Ergänzend dazu steht das Beispiel von Alfa Romeo, das 2018 eine Kooperation auf Basis eines Titelsponsorings begann und den Markennamen in die offizielle Teambezeichnung integrierte - eine Strategie, die sich sowohl kommunikativ als auch kommerziell als effektiv erwies und über sechs Jahre Bestand hatte.

Diese Form des Engagements, meist als Haupt- oder Titelsponsoring bezeichnet, ist auch für die Geely Holding Group von Interesse - jenen Konzern, zu dem Marken wie Volvo, Proton, Polestar und Lotus gehören. Das Engagement von Geely in der Formel 1 ist dabei eng mit dem Relaunch der Marke Lotus verknüpft.

Weltverband FIA würde BYD-Einstieg wohl begrüßen

Vor einigen Jahren unternahm Geely bereits den Versuch, ein Team zu übernehmen, was jedoch scheiterte. Die Alternative eines Titelsponsorings bleibt für BYD zwar bestehen, ist inzwischen jedoch alles andere als kostengünstig.

Der aktuelle Popularitätsschub der Formel 1 hat die Einstiegskosten steigen lassen: Vieles hängt vom jeweiligen Team ab, doch die begrenzte Verfügbarkeit entsprechender Partnerschaften treibt die Preise zusätzlich nach oben. Branchenkenner berichten, dass es selbst für ein Mittelfeldteam schwierig ist, unter 50 Millionen Dollar pro Saison zu bleiben.

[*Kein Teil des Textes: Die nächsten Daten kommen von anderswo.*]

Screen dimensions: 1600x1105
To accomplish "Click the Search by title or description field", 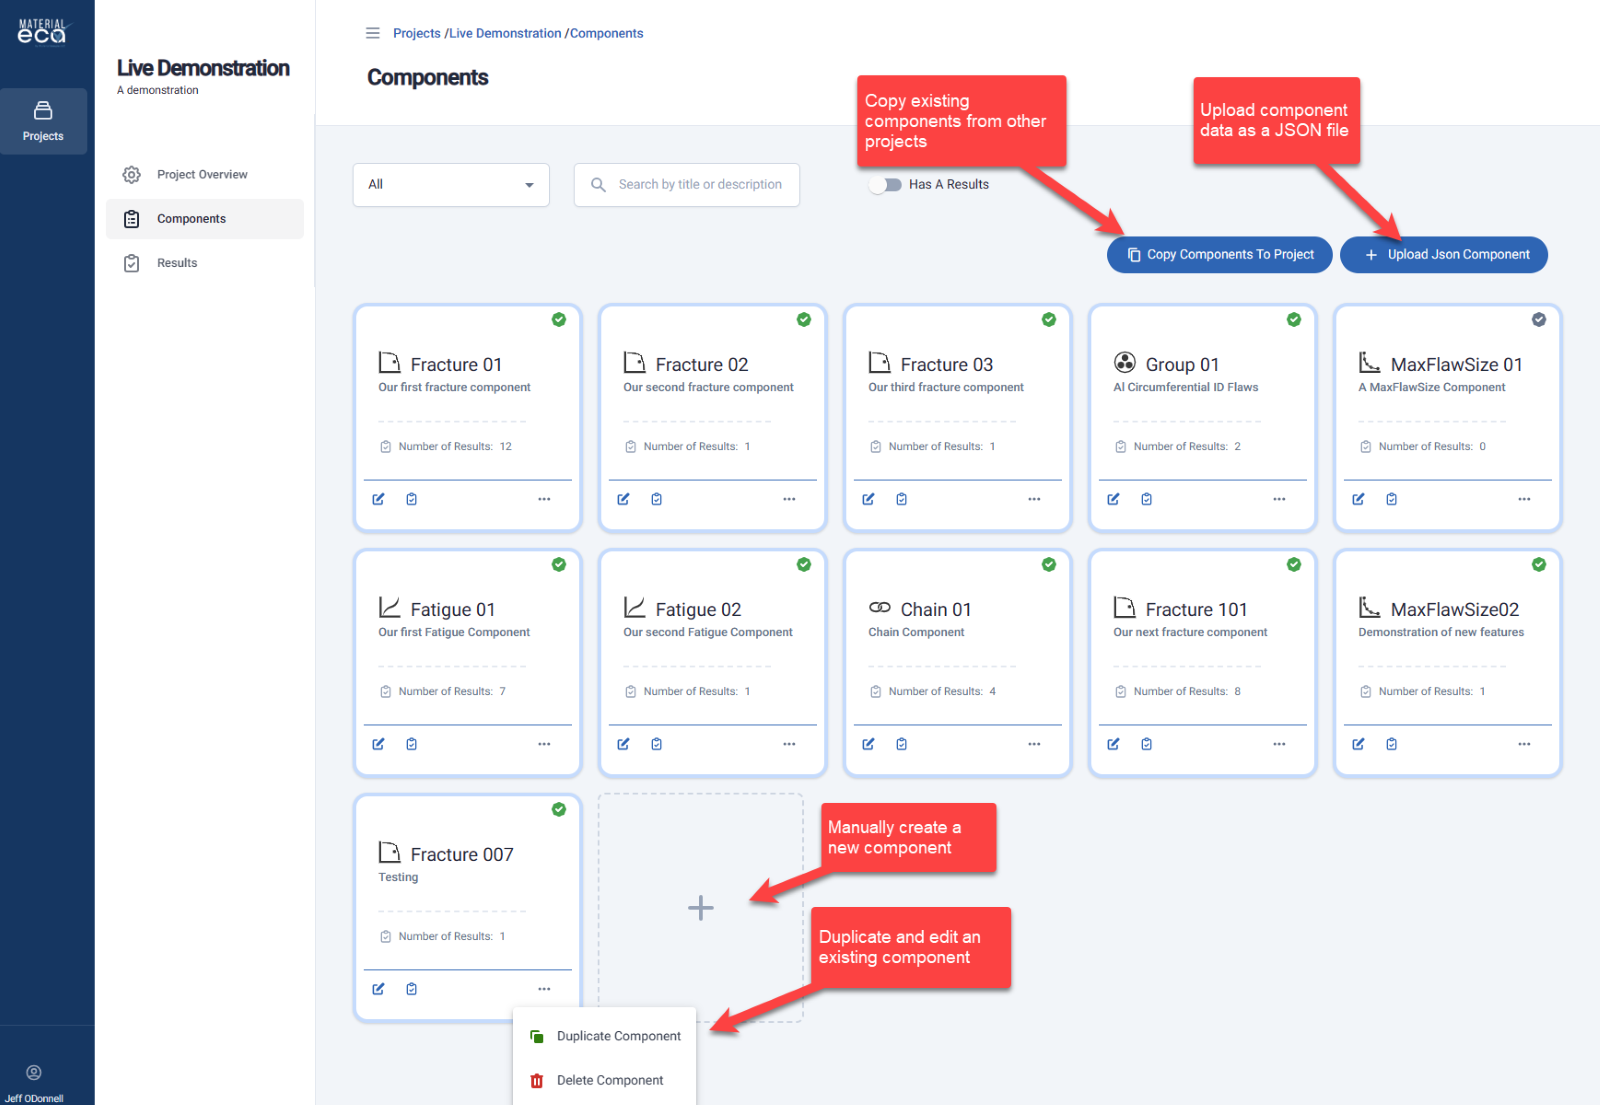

Fest steht jedoch: Sollte BYD den Einstieg ernsthaft vorantreiben, dürfte die Unterstützung durch den Automobil-Weltverband FIA nahezu sicher sein. "Ich träume schon seit zwei Jahren davon, dass die großen Länder in der Formel 1 vertreten sind", hatte FIA-Präsident Mohammed bin Sulayem bereits im Frühjahr 2025 im Gespräch mit Le Figaro betont.

"Die USA kommen mit General Motors. Der nächste Schritt wäre, einen Hersteller aus China zu haben", sagte bin Sulayem - und dürfte sich über die aktuellen Entwicklungen freuen. Denn mit BYD steht nun tatsächlich ein chinesischer Hersteller vor der Formel-1-Tür.